Nature Communications | 2016
Feng Tian; Wenlong Yang; Daniel A. Mordes; Jin Yuan Wang; Johnny Salameh; Joanie Mok; Jeannie Chew; Aarti Sharma; Ester Leno-Duran; Satomi Suzuki-Uematsu; Naoki Suzuki; Steve S.W. Han; Fa Ke Lu; Minbiao Ji; Rosanna Zhang; Yue Liu; Jack L. Strominger; Neil A. Shneider; Leonard Petrucelli; X. Sunney Xie; Kevin Eggan
The study of amyotrophic lateral sclerosis (ALS) and potential interventions would be facilitated if motor axon degeneration could be more readily visualized. Here we demonstrate that stimulated Raman scattering (SRS) microscopy could be used to sensitively monitor peripheral nerve degeneration in ALS mouse models and ALS autopsy materials.

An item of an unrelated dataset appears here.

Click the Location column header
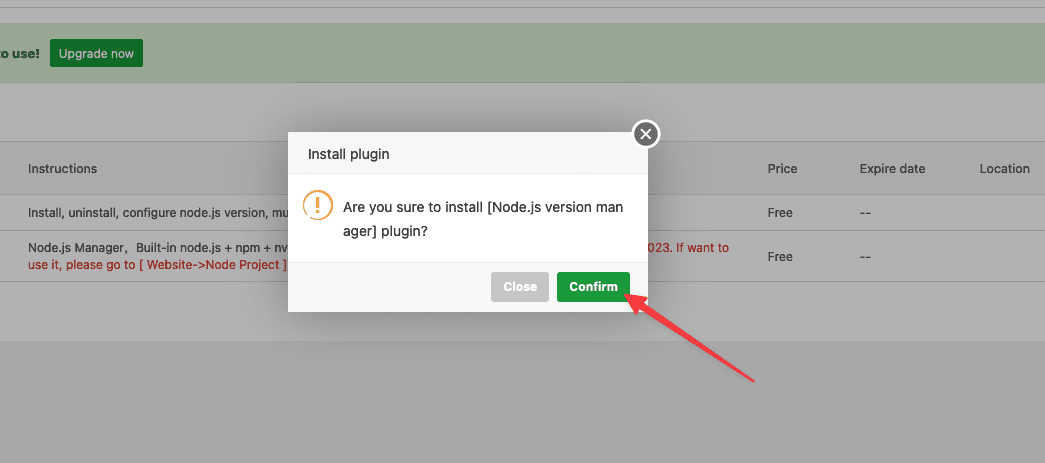Viewport: 1045px width, 463px height. tap(1004, 169)

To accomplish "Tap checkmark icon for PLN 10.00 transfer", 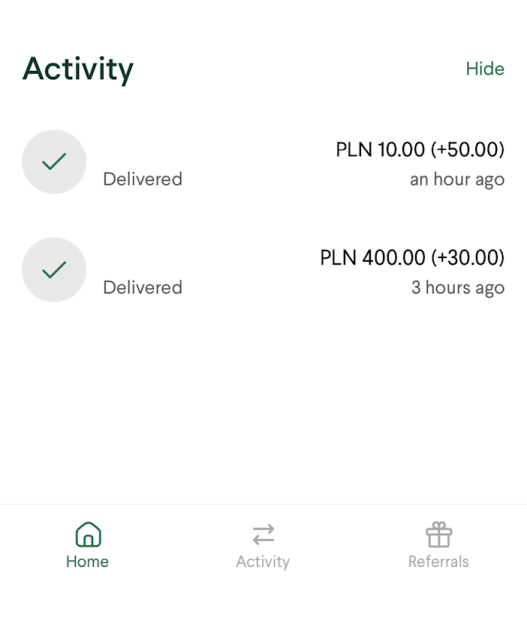I will pos(54,162).
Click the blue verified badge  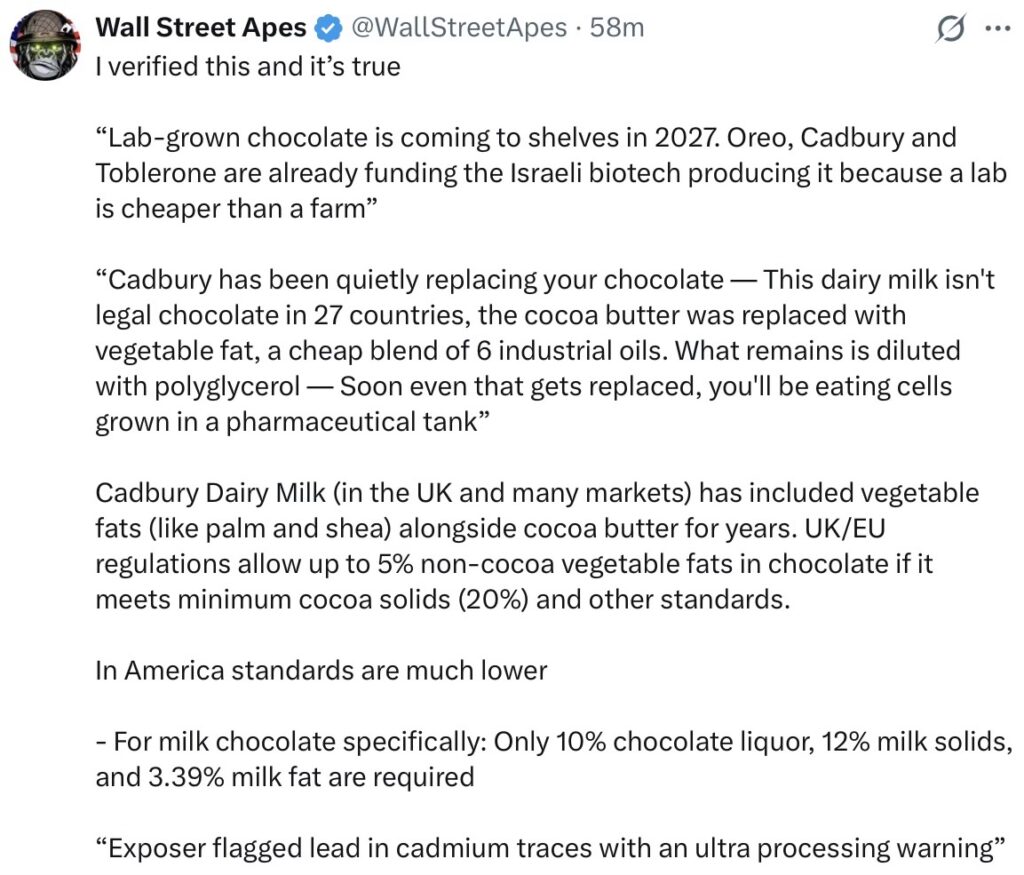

Three-dimensional imaging of pre-symptomatic SOD1 mouse models and data processing by a correlation-based algorithm revealed that significant degeneration of peripheral nerves could be detected coincidentally with the earliest detectable signs of muscle denervation and preceded physiologically measurable motor function decline. We also found that peripheral degeneration was an early event in FUS as well as C9ORF72 repeat expansion models of ALS, and that serial imaging allowed long-term observation of disease progression and drug effects in living animals. Our study demonstrates that SRS imaging is a sensitive and quantitative means of measuring disease progression, greatly facilitating future studies of disease mechanisms and candidate therapeutics.